Maigret redescendit pesamment, vit la foule plus calme. Un médecin s’était trouvé parmi les voyageurs. Mais les femmes ne s’inquiétaient guère – les hommes non plus, d’ailleurs ! — de Mortimer, sur qui le docteur était penché.
Tous les regards étaient pour la juive affaissée dans le couloir, les mains jointes par les menottes, la bouche hargneuse, lançant des injures et des menaces aux spectateurs.
Son chapeau avait glissé de sa tête. Les mèches luisantes de ses cheveux pendaient sur son visage.
Un interprète du bureau sortit de l’ascenseur à la vitre brisée en compagnie d’un sergent de ville.
— Faites évacuer, commanda Maigret.
Il entendit derrière son dos une protestation confuse. Il avait l’air, à lui seul, de remplir tout le couloir.
Lourd, têtu, il s’approcha du corps de Mortimer.
— Eh bien ?…
Le médecin était un Allemand qui connaissait mal le français et qui se lança dans une longue explication, en mélangeant les deux langues.
Le bas du visage du milliardaire avait littéralement disparu. Ce n’était qu’une large plaie rouge et noirâtre.
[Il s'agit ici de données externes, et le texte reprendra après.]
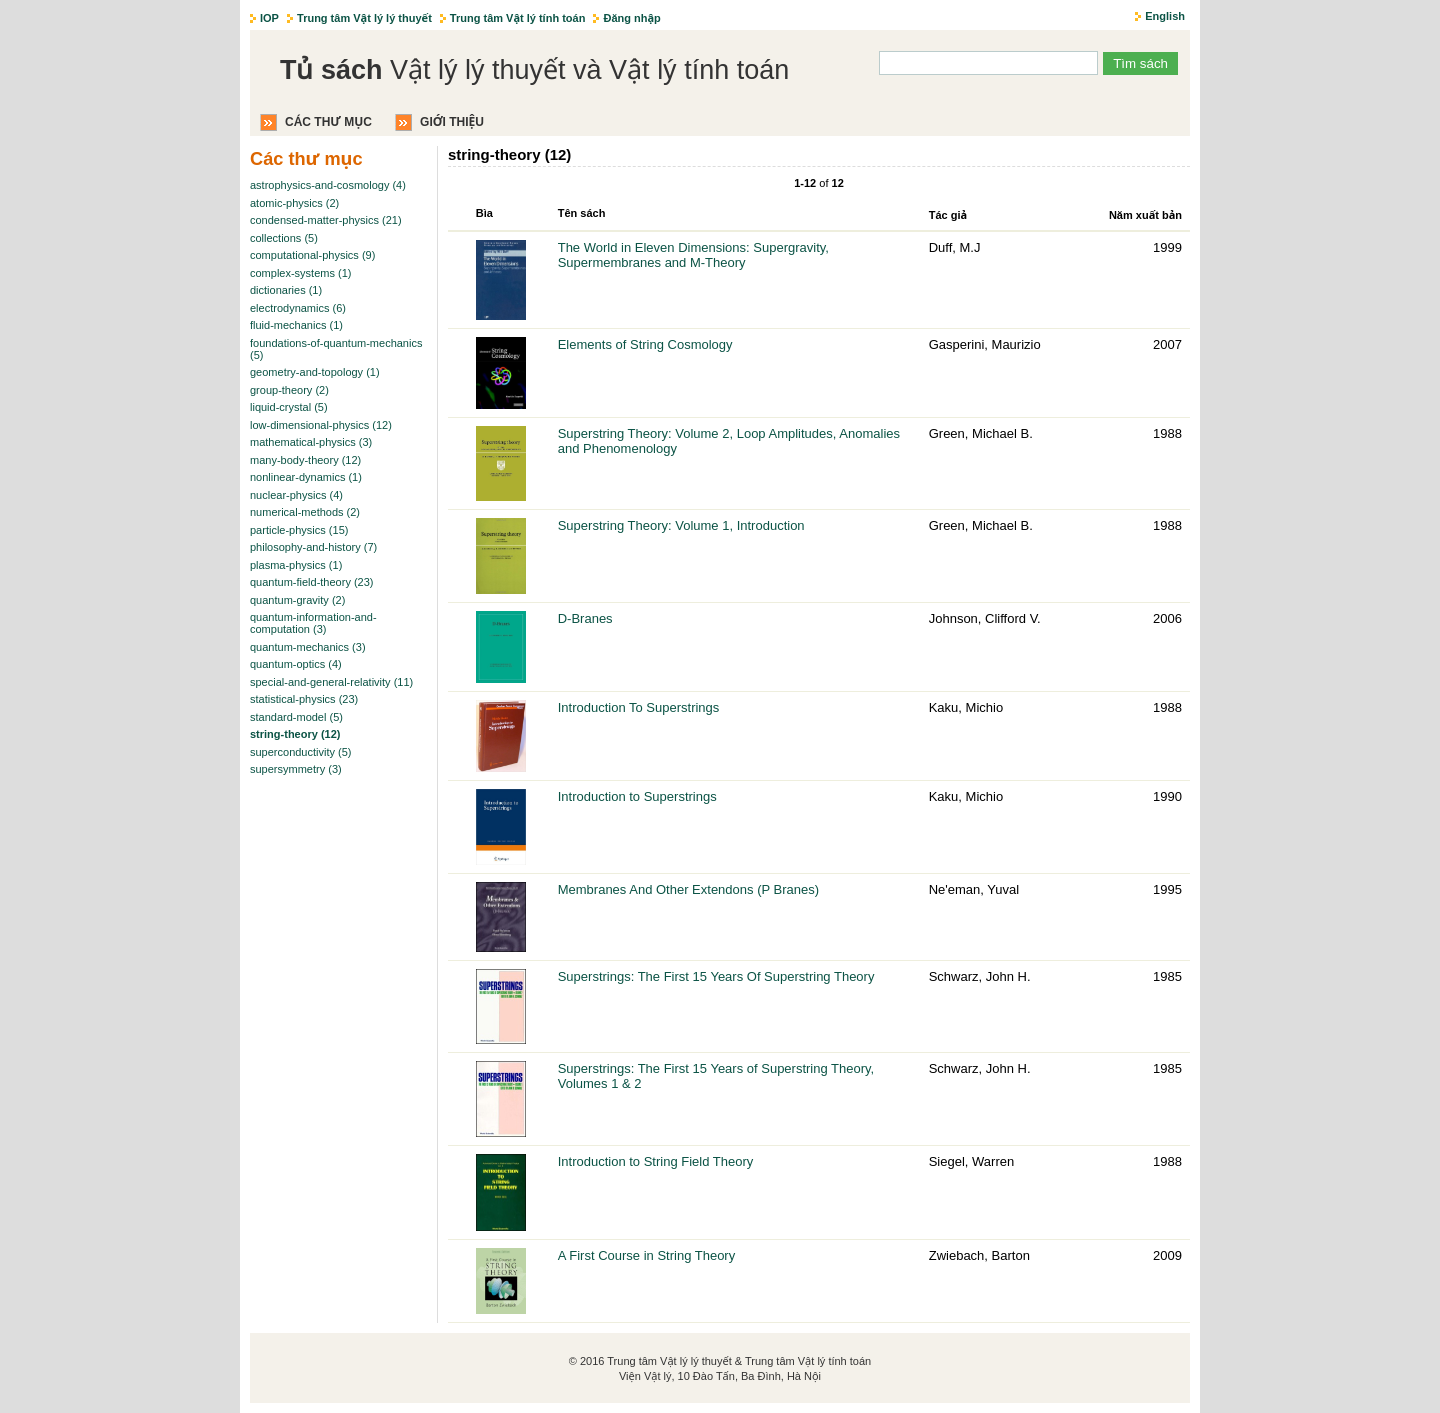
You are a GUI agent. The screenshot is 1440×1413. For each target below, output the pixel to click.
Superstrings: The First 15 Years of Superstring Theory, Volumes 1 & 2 (716, 1076)
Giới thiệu (452, 122)
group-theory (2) (289, 390)
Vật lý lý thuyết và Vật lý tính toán (534, 70)
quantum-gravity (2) (297, 600)
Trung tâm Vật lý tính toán (518, 18)
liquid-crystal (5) (289, 407)
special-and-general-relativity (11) (331, 682)
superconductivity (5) (301, 752)
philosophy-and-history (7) (313, 547)
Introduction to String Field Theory (656, 1161)
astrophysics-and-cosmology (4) (328, 185)
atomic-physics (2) (294, 203)
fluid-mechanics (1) (296, 325)
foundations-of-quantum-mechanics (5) (336, 349)
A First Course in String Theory (647, 1255)
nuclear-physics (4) (296, 495)
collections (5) (284, 238)
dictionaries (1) (286, 290)
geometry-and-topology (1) (315, 372)
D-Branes (585, 618)
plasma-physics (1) (296, 565)
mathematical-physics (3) (311, 442)
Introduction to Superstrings (637, 796)
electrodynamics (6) (298, 308)
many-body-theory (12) (305, 460)
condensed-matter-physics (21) (326, 220)
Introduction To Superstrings (639, 707)
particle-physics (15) (299, 530)
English (1165, 16)
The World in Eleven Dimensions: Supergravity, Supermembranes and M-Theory (693, 255)
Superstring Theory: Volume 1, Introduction (681, 525)
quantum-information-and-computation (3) (313, 623)
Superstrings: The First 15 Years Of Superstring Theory (716, 976)
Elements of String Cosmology (645, 344)
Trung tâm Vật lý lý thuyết (364, 18)
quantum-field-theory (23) (312, 582)
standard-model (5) (296, 717)
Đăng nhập (631, 18)
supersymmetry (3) (296, 769)
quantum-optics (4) (296, 664)
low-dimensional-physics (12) (321, 425)
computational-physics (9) (312, 255)
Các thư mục (328, 122)
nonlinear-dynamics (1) (306, 477)
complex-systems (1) (300, 273)
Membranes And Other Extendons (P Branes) (688, 889)
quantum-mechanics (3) (308, 647)
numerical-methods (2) (305, 512)
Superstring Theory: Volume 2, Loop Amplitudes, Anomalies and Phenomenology (729, 441)
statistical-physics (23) (304, 699)
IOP (269, 18)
Pourtant la bouche s’ouvrit, une bouche qui n’était plus tout à fait une bouche et d’où un balbutiement s’exhala, avec du sang.
Personne ne comprit, pas plus Maigret que le médecin, professeur à l’Université de Bonn, comme on l’apprit par la suite, ni que les deux ou trois personnes les plus proches.
La pelisse était saupoudrée de cendre de cigare. Une des mains restait large ouverte, doigts écartés.
— Mort ?… questionna le commissaire.
Le docteur lui adressa un signe négatif et tous deux se turent.
La rumeur s’éloignait, dans le couloir. L’agent refoulait pas à pas les curieux qui résistaient.
Les lèvres de Mortimer se rejoignirent, s’écartèrent encore. Le médecin resta quelques secondes immobile.
Puis il prononça en se levant, comme débarrassé d’un grand poids :
— Mort, ja… C’était difficile…
Quelqu’un avait marché sur un pan de la pelisse, qui portait la trace nette d’une semelle.
Dans l’encadrement de la porte ouverte, le sergent de ville, avec ses galons d’argent, se profila, garda un moment le silence.
— Qu’est-ce que je… ?
— Faites sortir tout le monde, sans exception… ordonna Maigret.
— La femme hurle…
— Laissez-la hurler…
Et il alla se camper devant la cheminée, où il n’y avait pas de feu.